◆ **TASK DIRECTIONS**
Only the lines with the string "width" are needed; return each of them from the entries below.
** DATA FOR REVIEW follows **
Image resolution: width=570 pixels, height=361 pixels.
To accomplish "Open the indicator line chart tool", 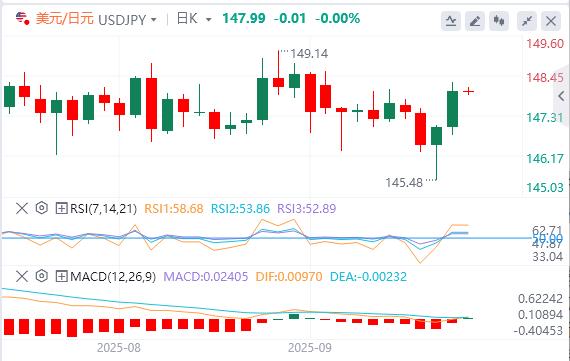I will (x=451, y=21).
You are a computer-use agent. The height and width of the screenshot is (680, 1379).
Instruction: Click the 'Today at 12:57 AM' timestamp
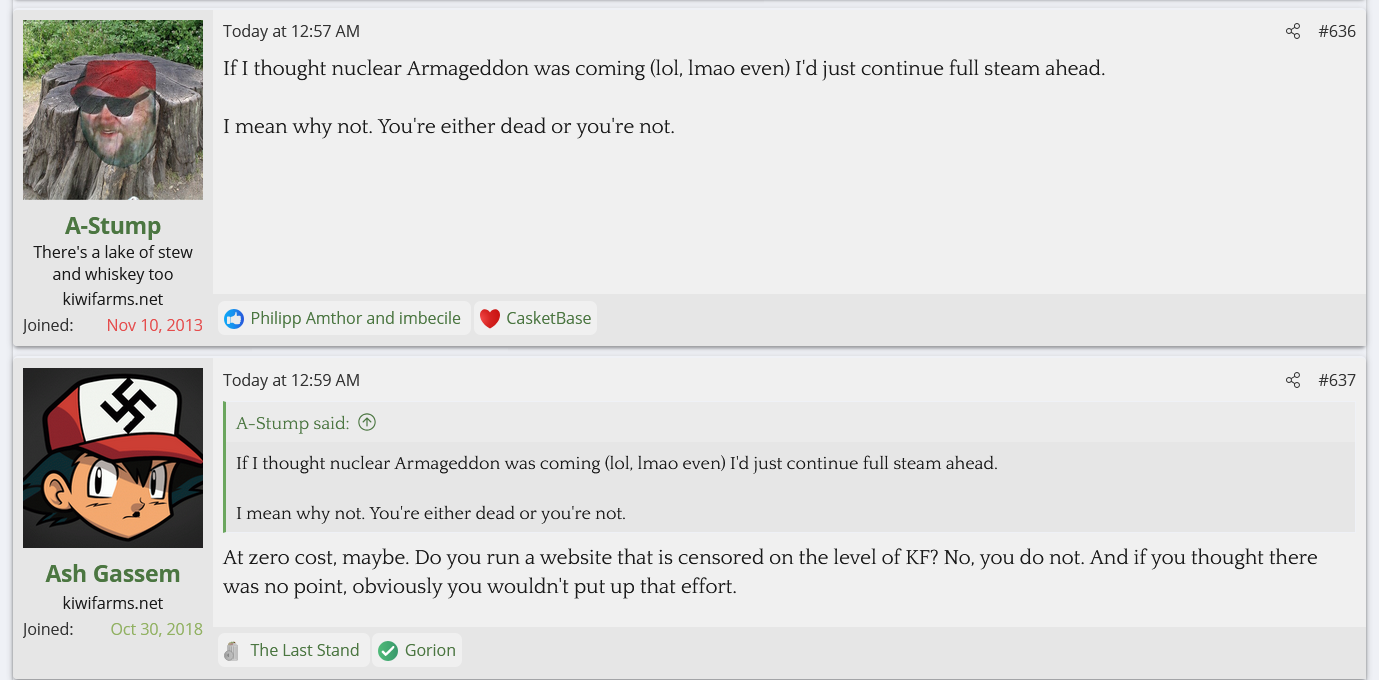coord(291,32)
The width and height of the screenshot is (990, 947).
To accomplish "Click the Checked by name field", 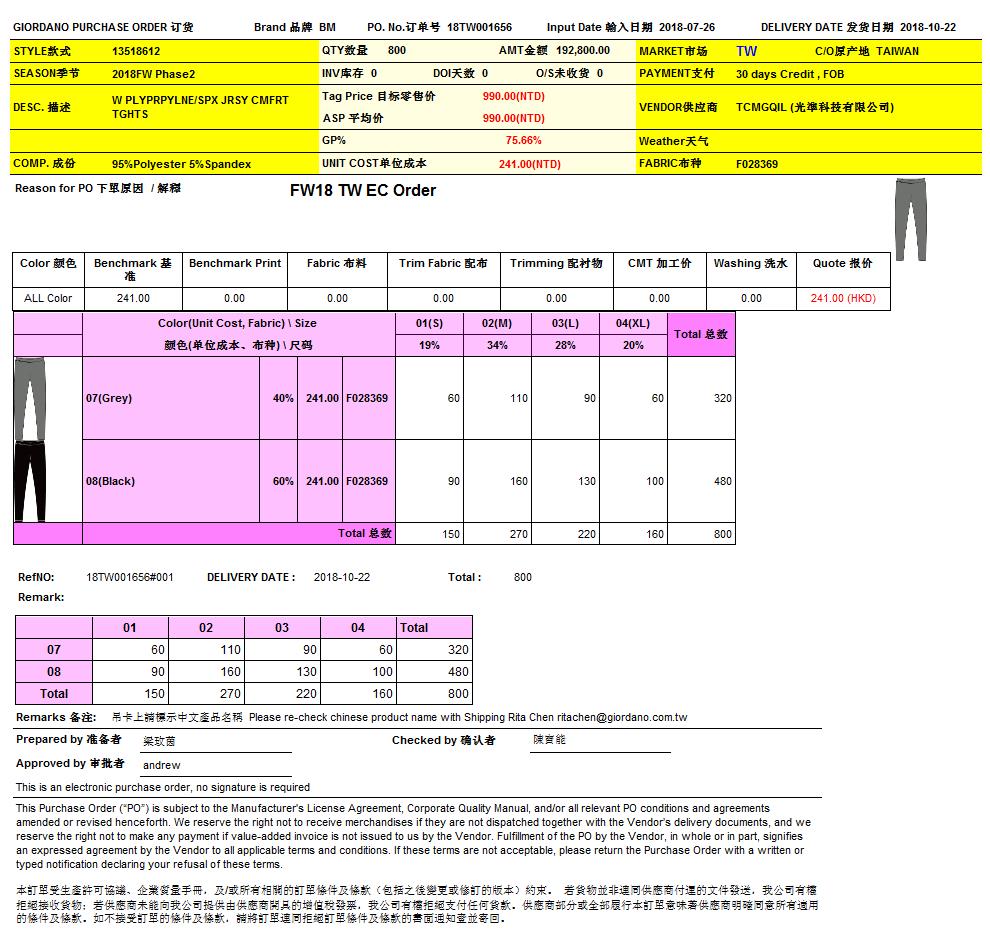I will pos(598,741).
** End of DATA FOR REVIEW **
◆ **COMPLETED TASK**
Image resolution: width=570 pixels, height=361 pixels.
You are a computer-use agent. The height and width of the screenshot is (680, 1379).
The width and height of the screenshot is (990, 947).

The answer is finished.